José Carlos Ruiz y José Luis Flores en Los albañiles, Jorge Fons, 1976

Desde una perspectiva argumental, es una crítica bien estructurada a través de la representación de las condiciones sociales todavía vigentes de una población organizada en jerarquías demasiado contrastantes, en las que la violencia simbólica se ejerce de manera constante. A diferencia de la violencia física y verbal que se da incluso entre iguales dentro de la película, la violencia simbólica se presenta de manera mucho más agresiva, pues la palabra sólo la tiene aquel que ostenta el poder, e invisibiliza a los otros.

Así vemos, por ejemplo a Federico (Pepe Alonso) ignorar y silenciar a sus trabajadores; pero al mismo tiempo él ocupa ese mismo lugar de sometimiento frente a su padre, y sin saberlo frente a los mismos personajes que humilla, pues podrá ser «el nene rico» y dar las órdenes, pero quienes conocen el funcionamiento de la obra son los propios albañiles, no él.

En esta película todos los personajes se encuentran en busca de su lugar: físico y moral. Desde los trabajadores que migran de pueblos lejanos para probar suerte en la capital por un sueldo de miseria, en un trabajo en el que gastan la vida «construyendo casas y edificios y ninguno es de su propiedad»; Federico, quien busca la aceptación de su padre, el respeto de sus trabajadores, un puesto de poder; hasta el inspector Munguia, que trata de «hacer las cosas como se deben» pero al final con o sin procedimiento debe llegar a un resultado para no perder su puesto.

Pepe Alonso y Salvador Sánchez en Los albañiles, Jorge Fons, 1976

Los actores contribuyeron de manera monumental a construir todo ese universo de desesperación, son de destacar las actuaciones de Ignacio López Tarso, como don Jesús, Adalberto Martínez «Resortes» como El patotas, José Carlos Ruiz en el papel de Jacinto y Pepe Alonso interpretando a Federico. Además de la participación de Katy Jurado y David Silva, parte de la generación de la Época de oro del cine mexicano.

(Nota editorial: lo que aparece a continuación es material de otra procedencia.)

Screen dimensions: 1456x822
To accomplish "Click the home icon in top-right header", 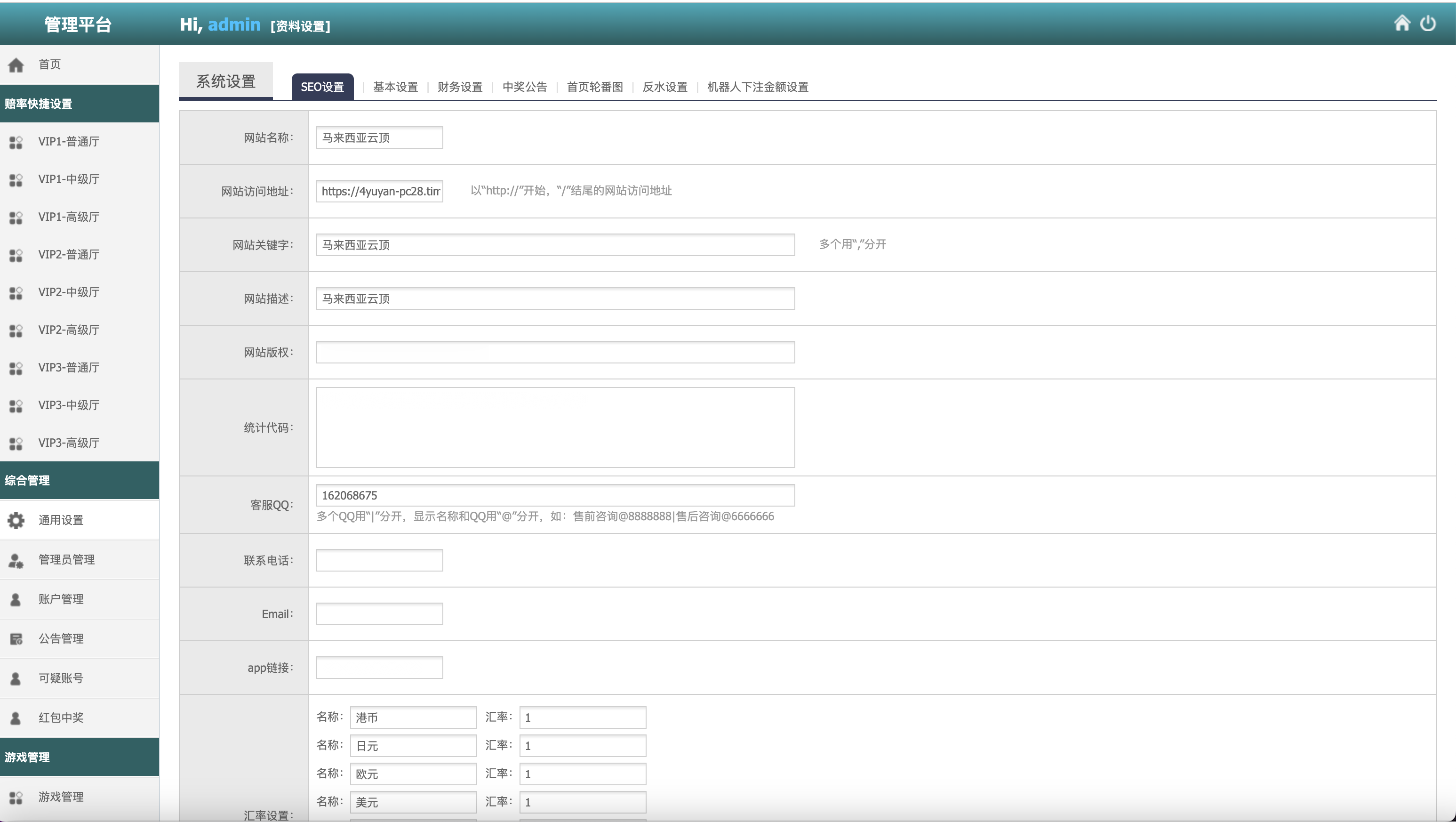I will pyautogui.click(x=1402, y=23).
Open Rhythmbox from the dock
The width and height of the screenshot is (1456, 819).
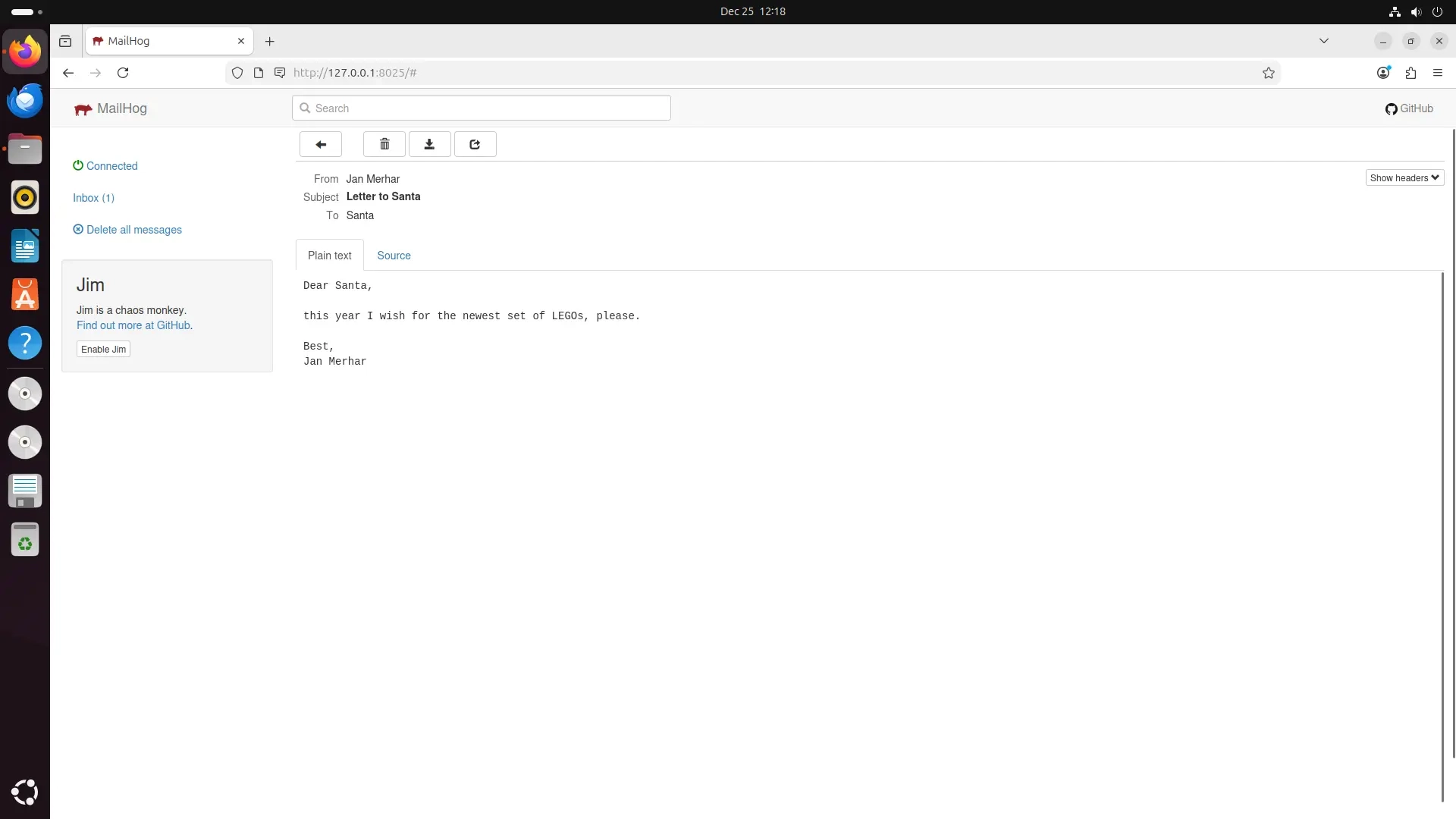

En el aspecto técnico existen algunos errores típicos, la sombra del camarógrafo, el cambio de locación de edificio, y otros detalles semejantes que pueden pasar desapercibidos si uno no es muy curioso. En cuanto al sonido, Fons no sólo decidió utilizar la mezcla de sonidos ambientales para crear la atmósfera; sino también el leitmotiv descarados para ilustrar situaciones muy particulares, como el momento en que la hermana del plomero llega a la construcción para llevarle el almuerzo, y de fondo escuchamos, Qué buena está Elena de José Albarrán, seguida de los soeces piropos de los trabajadores, una escena que además plasma de forma brutal el papel que tenía la mujer dentro de ciertos sectores de la sociedad y que por desgracia no ha cambiado en su totalidad.

Eduardo Cassab en Los albañiles, Jorge Fons, 1976

Los albañiles es una película que cuenta con tantos elementos para analizar como minutos en su estructura. Pero desde mi perspectiva, la temática no dista mucho del naturalismo actual presentado por directores como Amat Escalante. Lo que sí cambia es el tratamiento, el acercamiento y la experiencia actoral que supera por mucho a los filmes actuales. No soy fanática de Ignacio López Tarso y mantendré mi firme opinión de que su actuación en películas como Macario es acartonada y teatral, sin embargo en esta ocasión su trabajo es plausible, y sus monólogos de verdad alcanzan a tocar las fibras más sensibles del espectador. Lo mismo ocurre en el caso de Adalberto Martínez «Resortes», que deja de lado su personaje repetido en tantas películas anteriores y proyecta una faceta novedosa de su carrera, sin caer en sus típicos arrebatos de comicidad forzada o su clásica e hiperbólica gesticulación.

Para finalizar, sigue siendo un acierto que se realicen estos ciclos que permiten redescubrir el cine mexicano.